Yes, we all need to be working for a company that’s a good fit. Can you see yourself enjoying the role based on the job posting and any interviews you’ve participated in? Can you see yourself doing the responsibilities asked of you well and with passion? Do you agree 110 % with every part of the company’s mission statement and values? Can you see yourself grow with the company now and later? I once went all the way to D.C. to interview — for a Booking Producer role at a media company with an extremely conservative perspective, and I knew right away it wasn’t right for me. So, don’t compromise your values to fit in. You can choose to be a part of the company, the same way it can choose and consider you to join the company.
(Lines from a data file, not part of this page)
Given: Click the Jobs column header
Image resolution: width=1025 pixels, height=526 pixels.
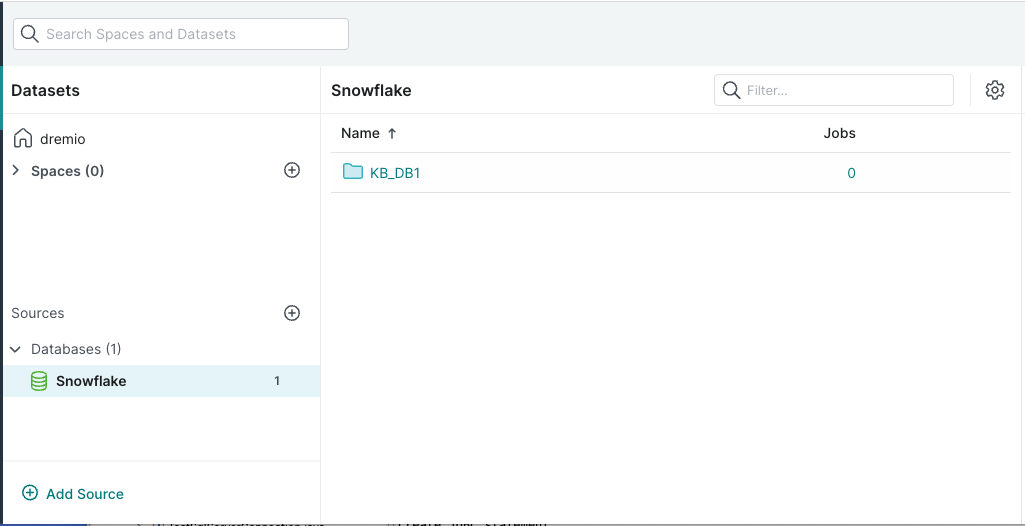Looking at the screenshot, I should point(839,133).
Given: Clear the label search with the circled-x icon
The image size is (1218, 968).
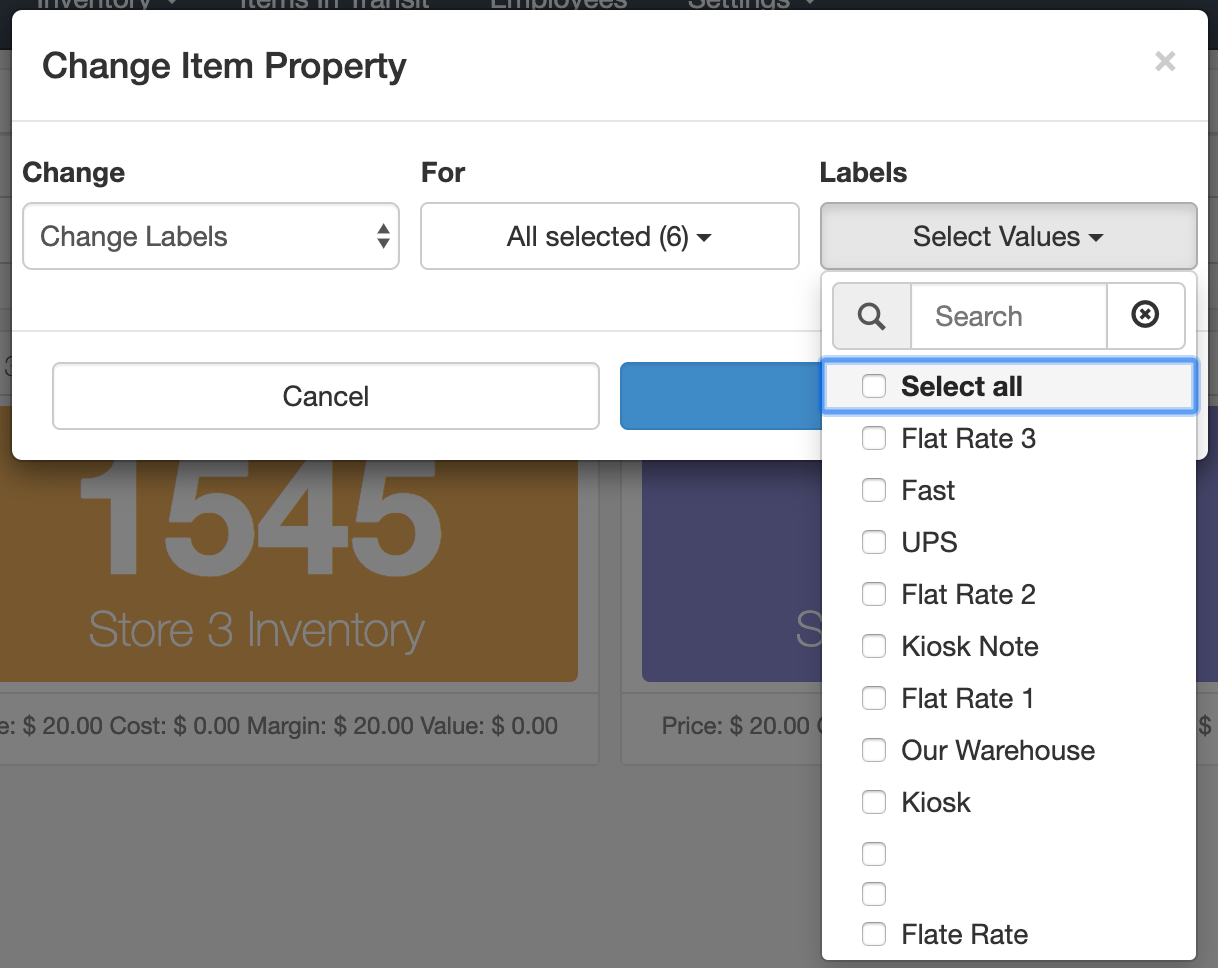Looking at the screenshot, I should coord(1145,316).
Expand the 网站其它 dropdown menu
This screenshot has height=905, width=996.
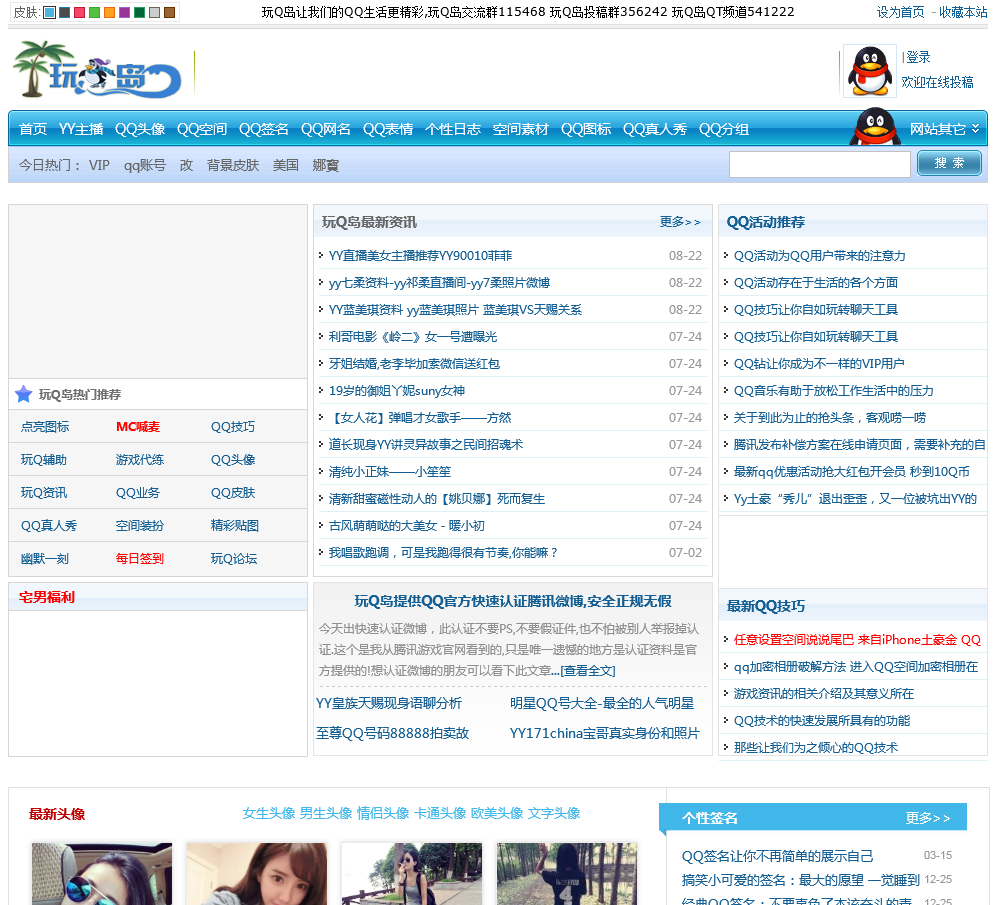pyautogui.click(x=943, y=129)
5. Keep your resume, your professional and personal story on paper, crystal clear.
Maintain a resume that’s up-to-par: education, succinct summary, publications/achievements, language skills, and relevant experiences that relay your skills in chronological order from the most-recent. Include keywords that target the roles you are looking for. When I worked at ABC’s “7 on Your Side” as an intern (post-grad), I learned that data journalists were trending in the media industry, so I tagged the word “data” and “producing” onto experiences that included those skills to stay on potential media companies and employers’ radar. Also, update your resume (and your LinkedIn) as soon as you begin a new role. Always proofread, and have editors in your trusted circle review for you. And for recent grads, add a “Professional Experience” headline — because now you are a professional — still learning but not a student.
6. Cover letter
A cover letter should never be optional. Job postings often say that, but as I’ve learned on TalentCulture, sometimes job postings are poorly written or generic or do not meet the needs of the company. Include a compelling signature with contact info. Use this piece of writing and ready-to-go clips/samples as your power tools to stand out!
7. You’re not done yet.
Getting a callback or interview doesn’t mean the work is done. Continue to apply for other jobs, because in this particular economy and market, we never know where these opportunities might take us.
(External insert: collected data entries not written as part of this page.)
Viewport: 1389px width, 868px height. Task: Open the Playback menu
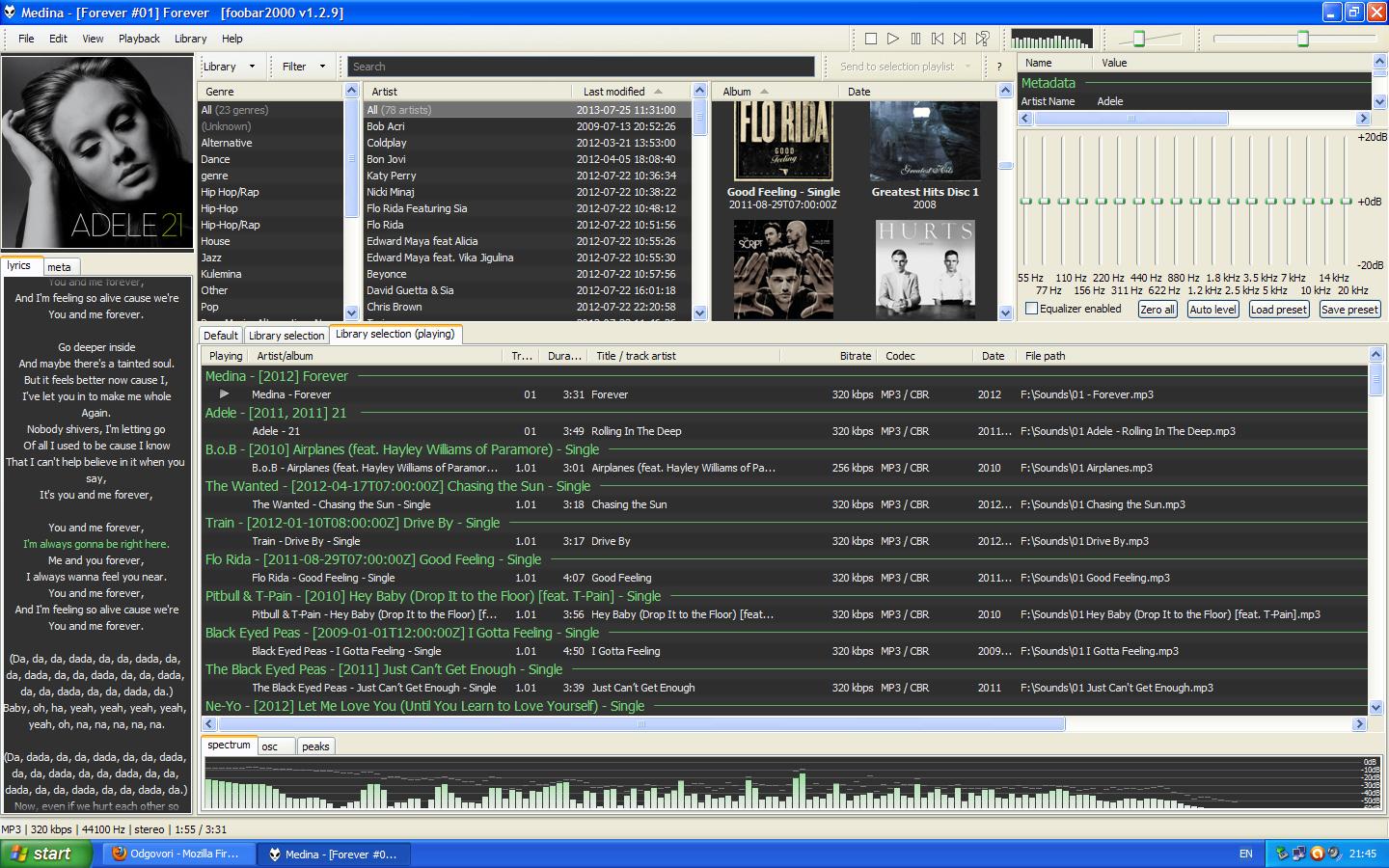(x=139, y=39)
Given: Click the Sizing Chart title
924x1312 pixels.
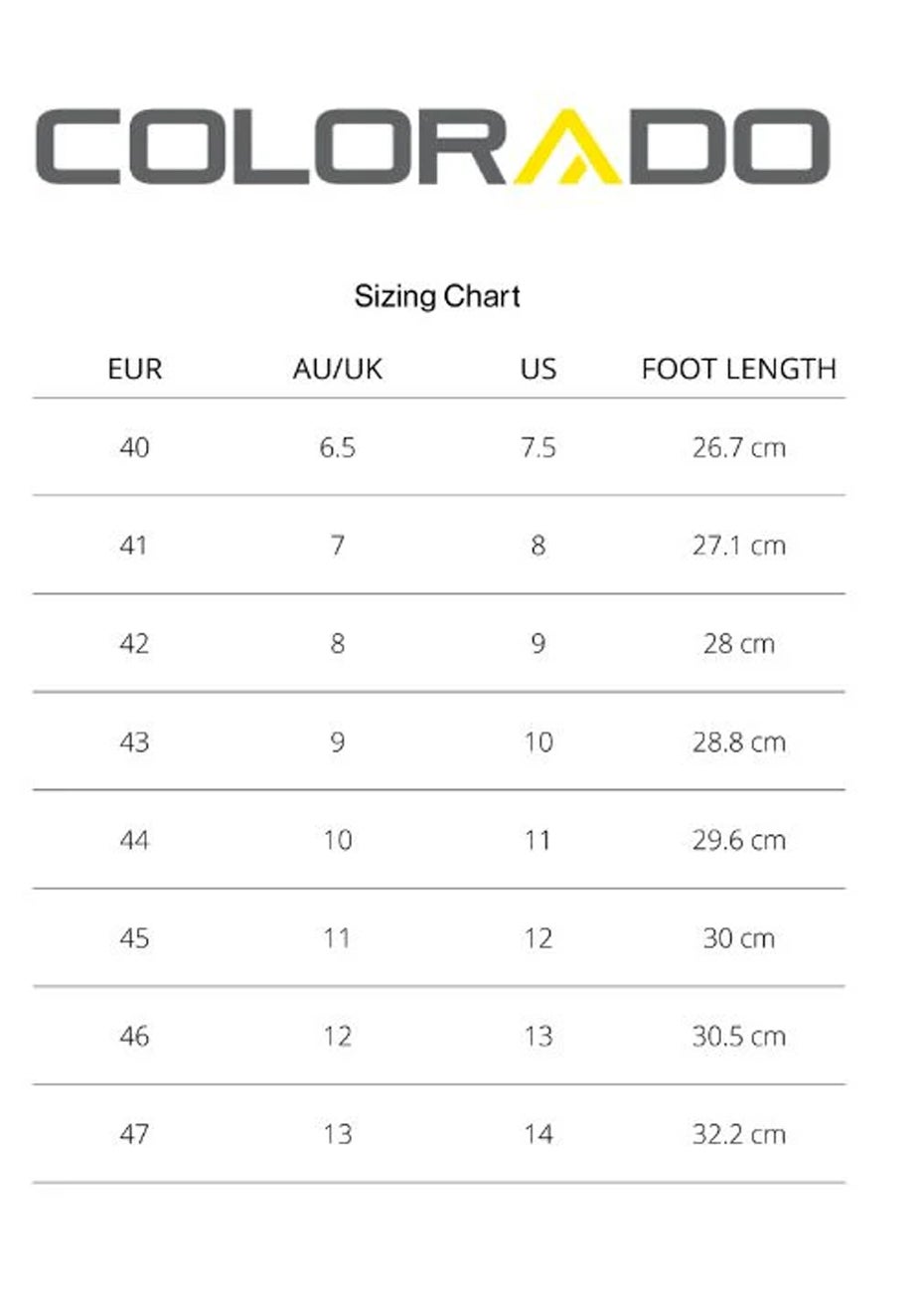Looking at the screenshot, I should click(437, 296).
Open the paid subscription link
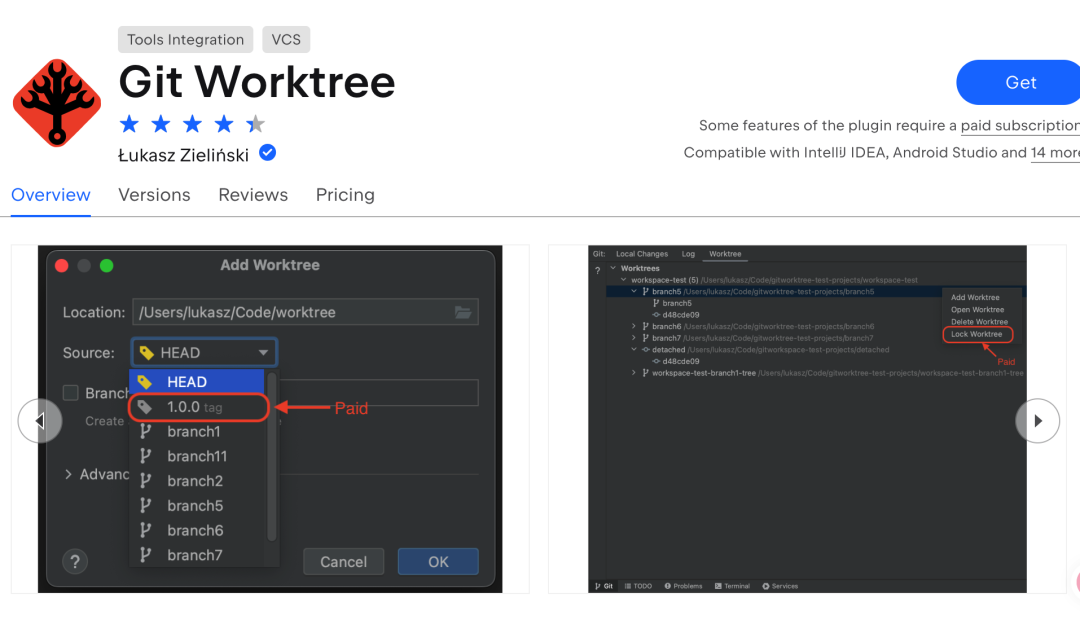 click(1019, 125)
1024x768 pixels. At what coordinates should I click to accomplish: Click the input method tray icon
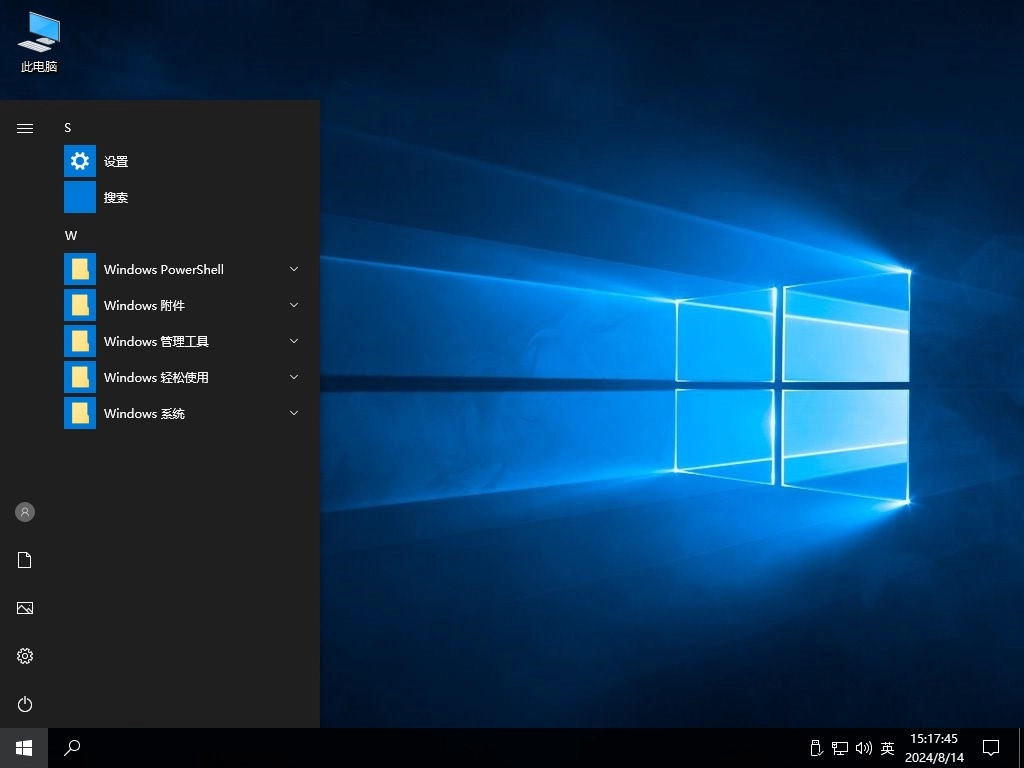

8. You’re really never done.
Remember: job hunt is like dating. Brace yourself for rejection. Many times, we’ll get ghosted. Sometimes we’ll get led on — to nothing. So keep applying, and keep dreaming. And don’t stop. Ever. Check in with your own network and build on it — colleagues, friends, alumni, professors, family members. I reach out to my network often, especially during these times, because cultivating relationships are important to me — and not only when you need or want something. I usually ask: How are you doing? What are you working on? And then include, by the way — “I am working on this, and still looking for this. I’d love to get your thoughts. And keep in touch.”
9. Have faith and focus.
Make sure you check LinkedIn and job portals like you check Instagram, or any other platform you are obsessed with. Be obsessed. Your dreams will come true if you put in the time and energy to stay focused and follow through.
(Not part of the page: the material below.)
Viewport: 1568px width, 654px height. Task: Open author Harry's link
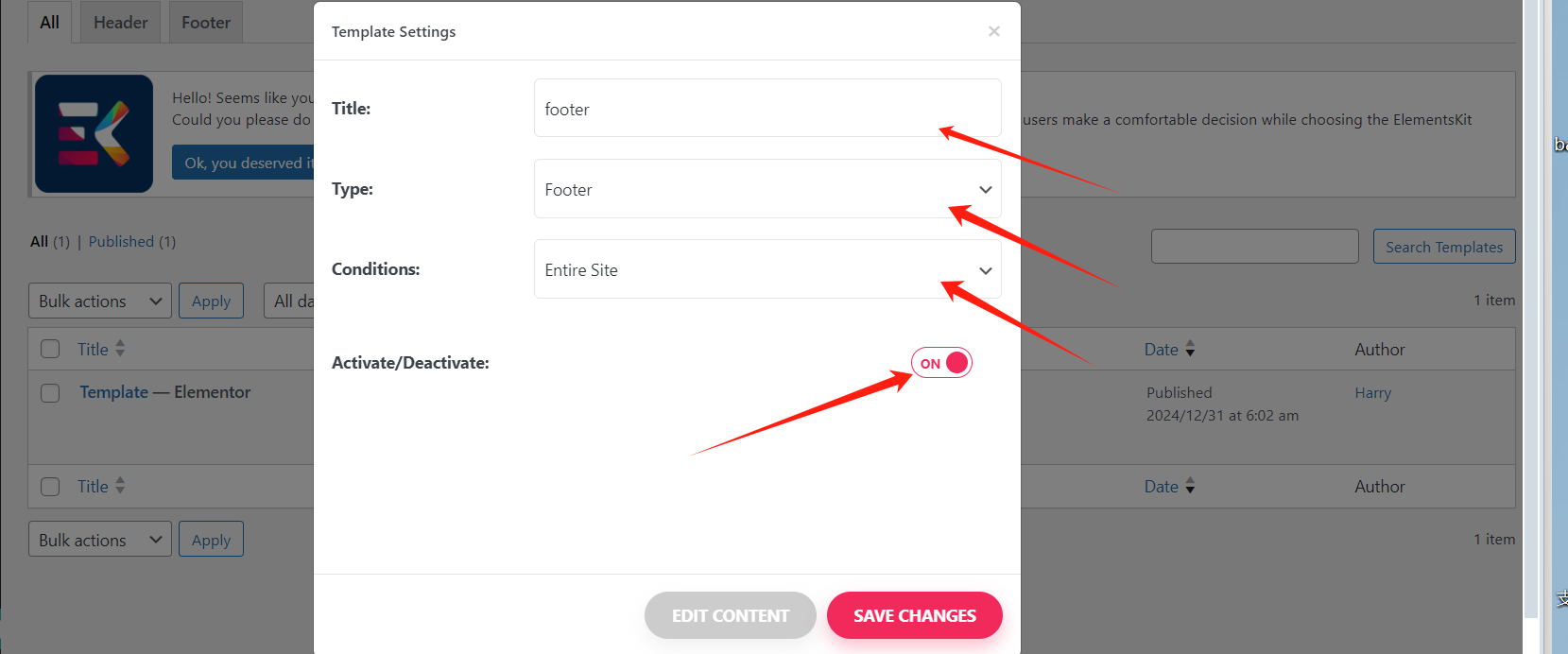[1372, 392]

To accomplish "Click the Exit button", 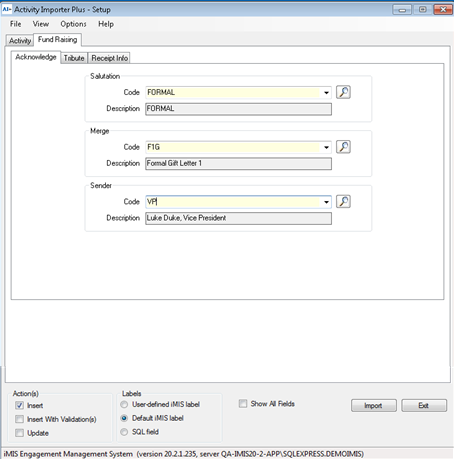I will pos(424,406).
10. Landed a remote job? Here’s how to shine.
Let’s say you’ve got a job — but you’re not going anywhere but home. You can shine anyway. Be vocal with those you live with about the space, time, and tools you need in your home to work productively — not just busily. Natural lighting, a comfy chair, and privacy works for me.
Talk with your employer about your needs. I moved out-of-state amid the health crisis, which wasn’t easy. I spoke to my immediate supervisor and others I work with and got a few extra days off to get settled.
It’s OK to feel overwhelmed. There are various crises happening while our lives are still happening. So, take actual breaks. Step away from the screen. Do breathing exercises, stretches, therapy coloring, a walk/run — whatever works for you. Take the time to process what you are feeling and become recharged. And keep dreaming! New goals await.